━━━ RECORDS PROVIDED
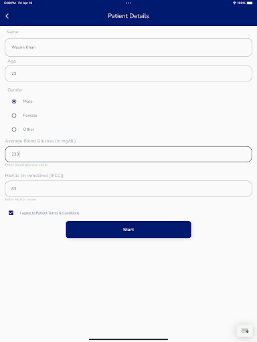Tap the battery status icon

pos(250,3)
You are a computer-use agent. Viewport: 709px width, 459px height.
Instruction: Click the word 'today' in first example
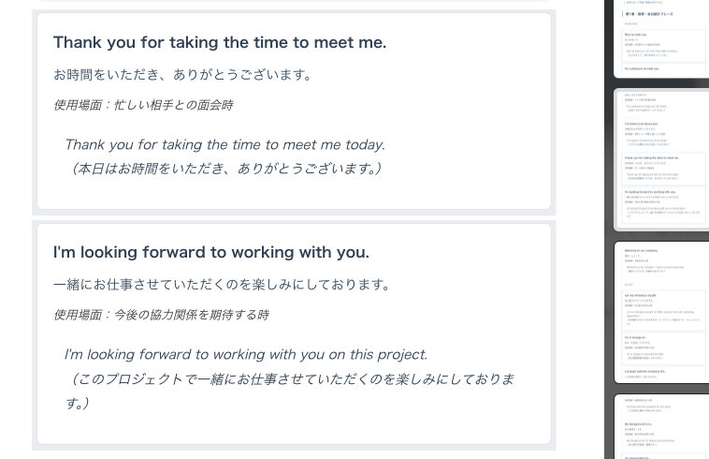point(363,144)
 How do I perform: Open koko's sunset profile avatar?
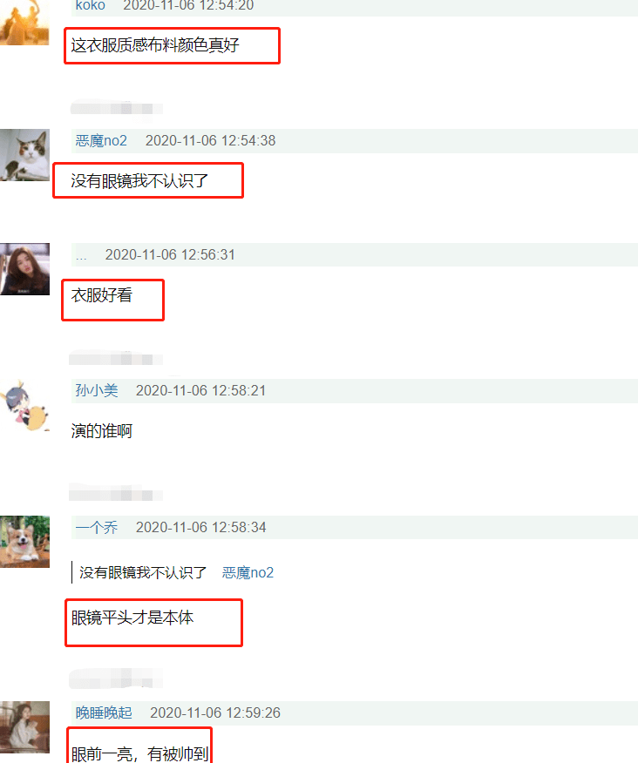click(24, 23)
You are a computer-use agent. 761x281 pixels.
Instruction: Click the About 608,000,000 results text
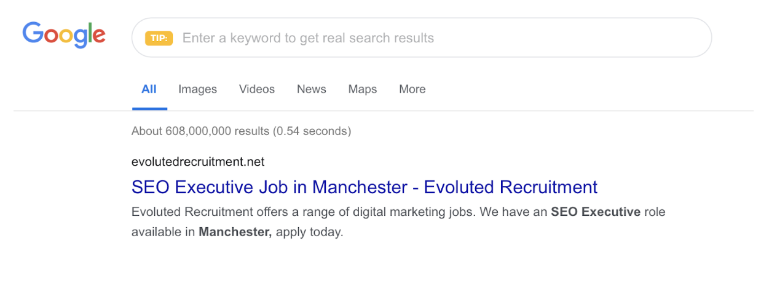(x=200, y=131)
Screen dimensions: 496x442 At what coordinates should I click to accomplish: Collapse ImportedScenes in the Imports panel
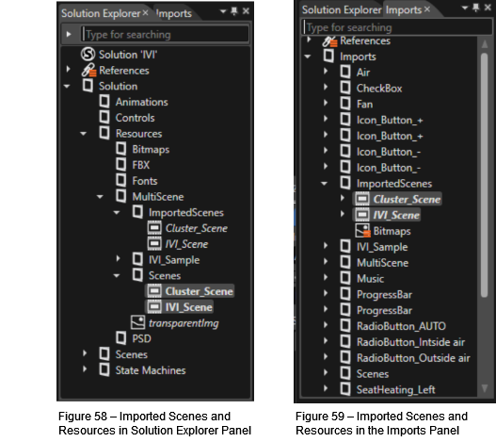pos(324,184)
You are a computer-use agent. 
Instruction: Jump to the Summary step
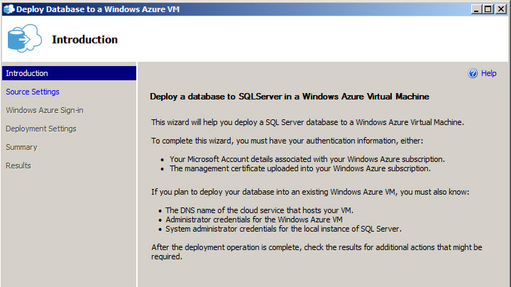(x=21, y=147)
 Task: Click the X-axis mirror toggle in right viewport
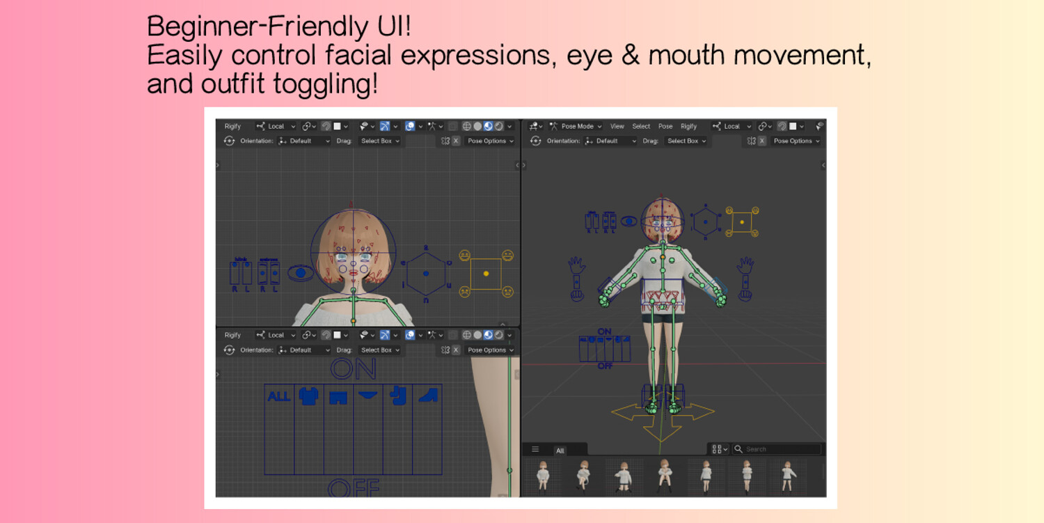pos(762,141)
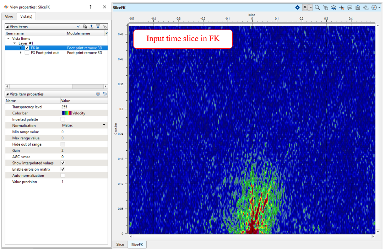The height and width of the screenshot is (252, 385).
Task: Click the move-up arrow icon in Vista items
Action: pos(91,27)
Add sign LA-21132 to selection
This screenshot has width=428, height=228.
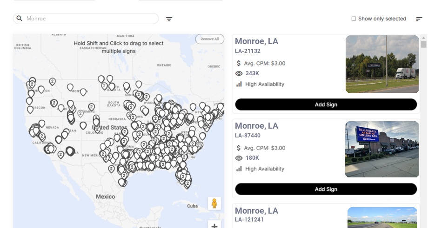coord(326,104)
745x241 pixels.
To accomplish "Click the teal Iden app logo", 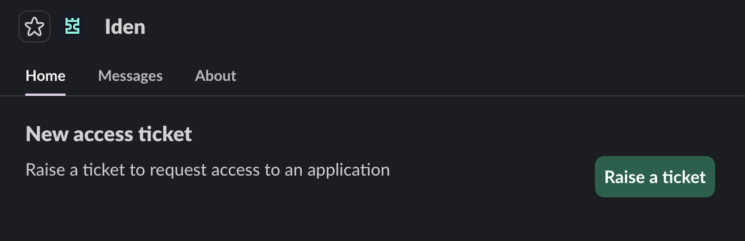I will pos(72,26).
━━━━━━
━━━ RECORDS PROVIDED
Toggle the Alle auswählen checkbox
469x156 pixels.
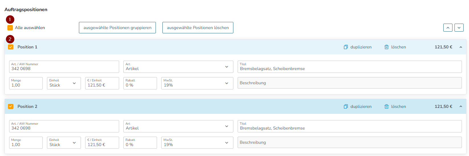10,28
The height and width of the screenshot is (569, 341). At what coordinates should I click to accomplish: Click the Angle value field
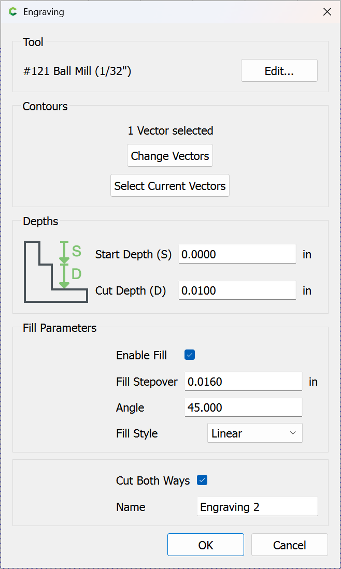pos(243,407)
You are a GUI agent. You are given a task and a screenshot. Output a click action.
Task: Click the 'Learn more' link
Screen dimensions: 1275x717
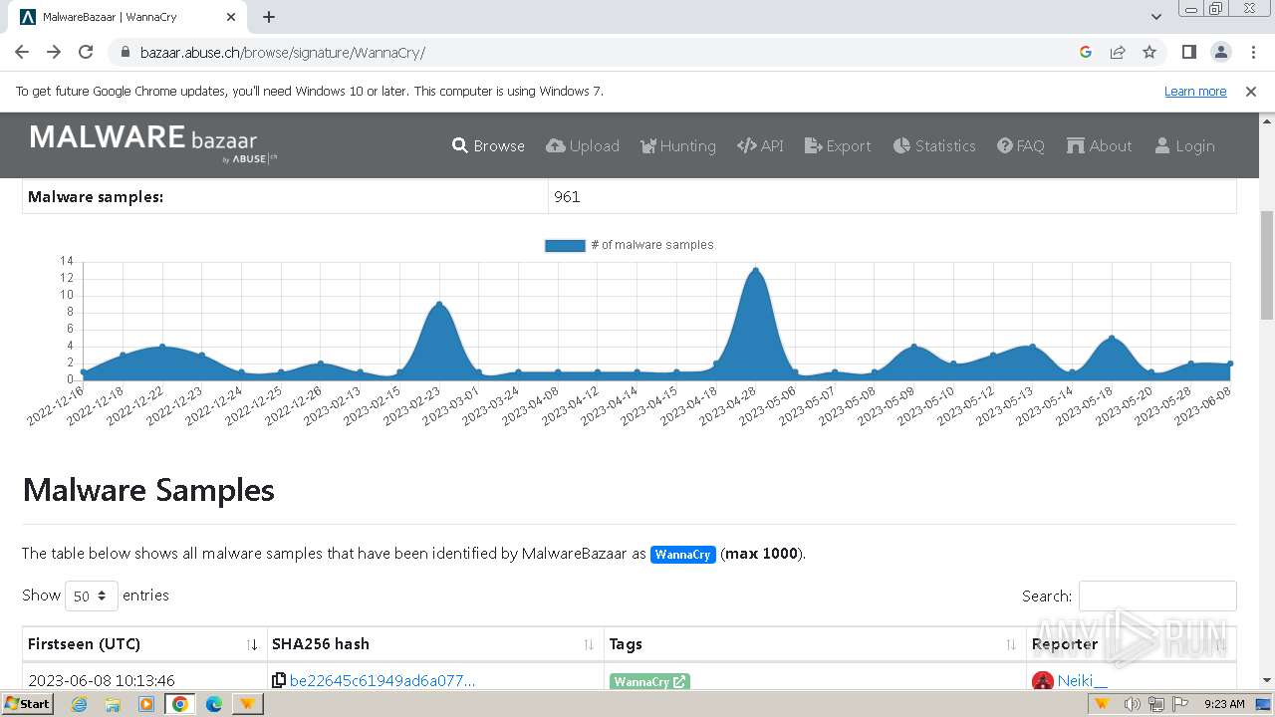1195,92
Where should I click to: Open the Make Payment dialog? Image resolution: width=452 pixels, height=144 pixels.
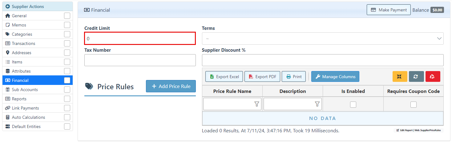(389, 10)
━━━━━━
━━━ RECORDS PROVIDED
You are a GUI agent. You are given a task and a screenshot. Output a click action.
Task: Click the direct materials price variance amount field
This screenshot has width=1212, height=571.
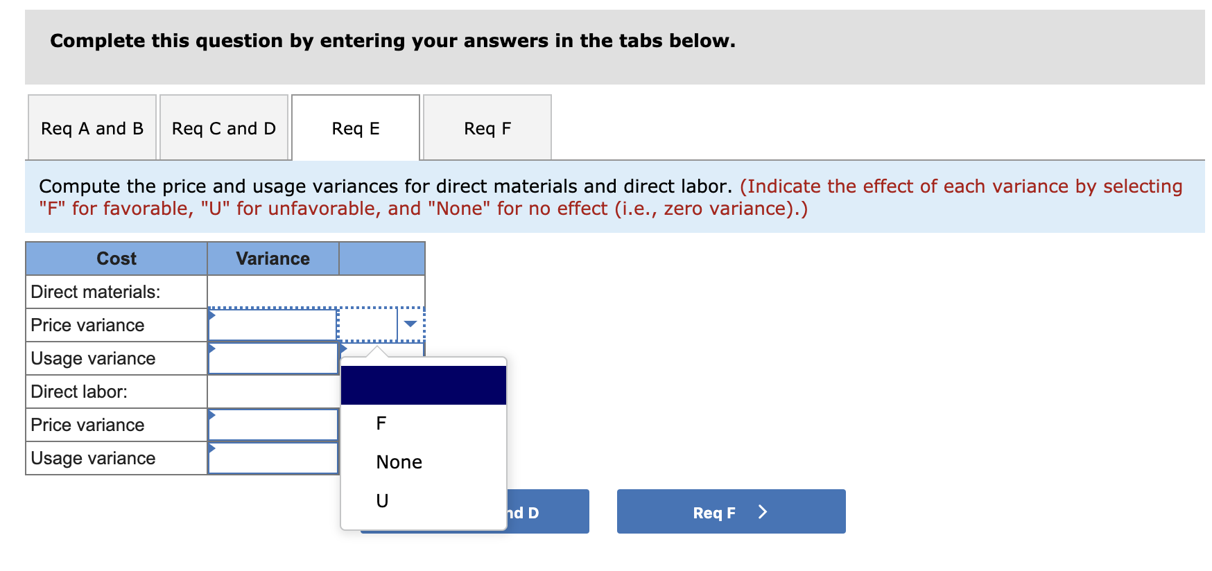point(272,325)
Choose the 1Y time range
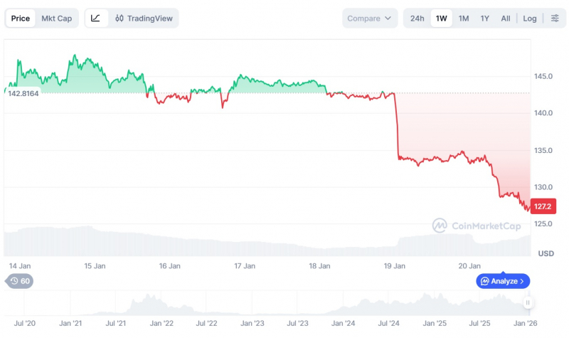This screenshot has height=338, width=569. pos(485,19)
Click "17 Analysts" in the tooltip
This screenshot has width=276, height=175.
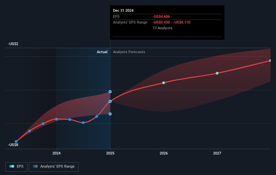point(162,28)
━━━━━━
= ACTIVITY =
Show the lines of the listing above with "computer".

= OUTPUT BELOW =
You are a computer-use agent. Viewport: 709px width, 459px height.
You are a computer-use agent. 761x281 pixels.
You are a computer-use agent. 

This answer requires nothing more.